LINBIT / drbd

LINBIT DRBD kernel module
https://docs.linbit.com/docs/users-guide-9.0/
GNU General Public License v2.0
553 stars 93 forks source link

Full resync always stuck in congested (behind) state after few days #46

Open Lathanderjk opened 1 year ago

Lathanderjk commented 1 year ago

Hi,

DRBD resource always stuck in Behind state and sync status start decreasing 98.20 -> 98.19 ... 98.12% after 2~3 days when on-congestion policy is "pull-ahead" there is no entry about congestion fill/extents reached in kernel logs as when you hit the configured limit.

I tried to increase congestion-fill to crazy value (100M -> 200M,500M or disable 0) and congestion-extents (to value even higher than al-extents) or commented them completely out from configuration but no help still same outcome.
Commenting out on-congestion pull-ahead (switch to default block) will help and resync started continuing again.

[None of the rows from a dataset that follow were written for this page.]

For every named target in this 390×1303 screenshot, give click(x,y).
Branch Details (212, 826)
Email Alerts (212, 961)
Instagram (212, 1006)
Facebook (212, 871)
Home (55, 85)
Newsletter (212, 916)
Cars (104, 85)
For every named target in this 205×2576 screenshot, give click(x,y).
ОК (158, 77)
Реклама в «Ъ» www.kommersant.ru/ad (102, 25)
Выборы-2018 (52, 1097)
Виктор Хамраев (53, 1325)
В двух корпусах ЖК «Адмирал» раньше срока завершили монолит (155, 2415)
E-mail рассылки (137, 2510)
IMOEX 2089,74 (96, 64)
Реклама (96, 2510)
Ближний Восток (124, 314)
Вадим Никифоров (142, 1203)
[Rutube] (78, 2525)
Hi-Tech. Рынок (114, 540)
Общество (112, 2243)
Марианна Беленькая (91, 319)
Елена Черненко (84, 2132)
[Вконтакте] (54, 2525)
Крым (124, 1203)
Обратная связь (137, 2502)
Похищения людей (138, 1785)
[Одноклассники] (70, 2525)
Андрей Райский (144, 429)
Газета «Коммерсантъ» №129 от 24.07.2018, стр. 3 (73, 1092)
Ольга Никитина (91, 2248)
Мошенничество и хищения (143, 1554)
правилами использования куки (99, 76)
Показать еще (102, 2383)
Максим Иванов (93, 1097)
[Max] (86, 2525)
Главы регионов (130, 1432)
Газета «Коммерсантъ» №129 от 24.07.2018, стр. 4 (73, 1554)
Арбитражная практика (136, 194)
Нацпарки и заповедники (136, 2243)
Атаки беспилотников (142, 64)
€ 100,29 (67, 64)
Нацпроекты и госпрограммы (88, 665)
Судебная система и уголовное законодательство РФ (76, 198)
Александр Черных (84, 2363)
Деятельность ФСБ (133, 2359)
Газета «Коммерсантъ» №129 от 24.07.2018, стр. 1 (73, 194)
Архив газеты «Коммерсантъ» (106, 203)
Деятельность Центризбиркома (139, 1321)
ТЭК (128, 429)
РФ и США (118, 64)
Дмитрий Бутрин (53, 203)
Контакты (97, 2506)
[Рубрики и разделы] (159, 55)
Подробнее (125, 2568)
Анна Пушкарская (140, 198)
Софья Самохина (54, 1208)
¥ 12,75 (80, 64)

When congested logs on primary are filling with thousand same entries in loop: [ +0.104537] drbd storage/0 drbd1 backup-dc: repl( PausedSyncS -> Ahead ) [ +1.026862] drbd storage/0 drbd1 backup-dc: helper command: /sbin/drbdadm before-resync-source [ +0.002791] drbd storage/0 drbd1 backup-dc: helper command: /sbin/drbdadm before-resync-source exit code 0 [ +0.001076] drbd storage/0 drbd1 backup-dc: repl( Ahead -> PausedSyncS ) [ +0.000718] drbd storage/0 drbd1 backup-dc: Began resync as PausedSyncS (will sync 12844472428 KB [3211118107 bits set]). [ +0.043059] drbd storage/0 drbd1 backup-dc: repl( PausedSyncS -> Ahead ) [ +1.040371] drbd storage/0 drbd1 backup-dc: helper command: /sbin/drbdadm before-resync-source [ +0.004944] drbd storage/0 drbd1 backup-dc: helper command: /sbin/drbdadm before-resync-source exit code 0 [ +0.000894] drbd storage/0 drbd1 backup-dc: repl( Ahead -> PausedSyncS ) [ +0.000695] drbd storage/0 drbd1 backup-dc: Began resync as PausedSyncS (will sync 12844472428 KB [3211118107 bits set]). [ +0.098964] drbd storage/0 drbd1 backup-dc: repl( PausedSyncS -> Ahead ) [ +1.046465] drbd storage/0 drbd1 backup-dc: helper command: /sbin/drbdadm before-resync-source [ +0.003419] drbd storage/0 drbd1 backup-dc: helper command: /sbin/drbdadm before-resync-source exit code 0 [ +0.004561] drbd storage/0 drbd1 backup-dc: repl( Ahead -> PausedSyncS ) [ +0.010005] drbd storage/0 drbd1 backup-dc: Began resync as PausedSyncS (will sync 12844472428 KB [3211118107 bits set]). [ +0.046983] drbd storage/0 drbd1 backup-dc: repl( PausedSyncS -> Ahead ) [ +1.022996] drbd storage/0 drbd1 backup-dc: helper command: /sbin/drbdadm before-resync-source [ +0.006174] drbd storage/0 drbd1 backup-dc: helper command: /sbin/drbdadm before-resync-source exit code 0 [ +0.011331] drbd storage/0 drbd1 backup-dc: repl( Ahead -> PausedSyncS ) [ +0.009500] drbd storage/0 drbd1 backup-dc: Began resync as PausedSyncS (will sync 12844472428 KB [3211118107 bits set]). [ +0.264396] drbd storage/0 drbd1 backup-dc: repl( PausedSyncS -> Ahead ) [ +1.052604] drbd storage/0 drbd1 backup-dc: helper command: /sbin/drbdadm before-resync-source [ +0.004883] drbd storage/0 drbd1 backup-dc: helper command: /sbin/drbdadm before-resync-source exit code 0 [ +0.008559] drbd storage/0 drbd1 backup-dc: repl( Ahead -> PausedSyncS ) [ +0.008532] drbd storage/0 drbd1 backup-dc: Began resync as PausedSyncS (will sync 12844472428 KB [3211118107 bits set]).

ENV: DRBD 9.1.7 Oracle Linux 8.6(lattest updates, but same with few months old ackages) Full configuration in attachment, congestion is only configured for backup storage(backup-dc) node because is way slower. storage.txt

Lathanderjk commented 1 year ago

Zero progress was actually because of dynamic sync-rate controller, after switching off congestion control resync start but never finished either. After setting fixed rate "c-plan-ahead 0 and "resync-rate 50M" everything works as expected, fixed rate is still better than no rate at all.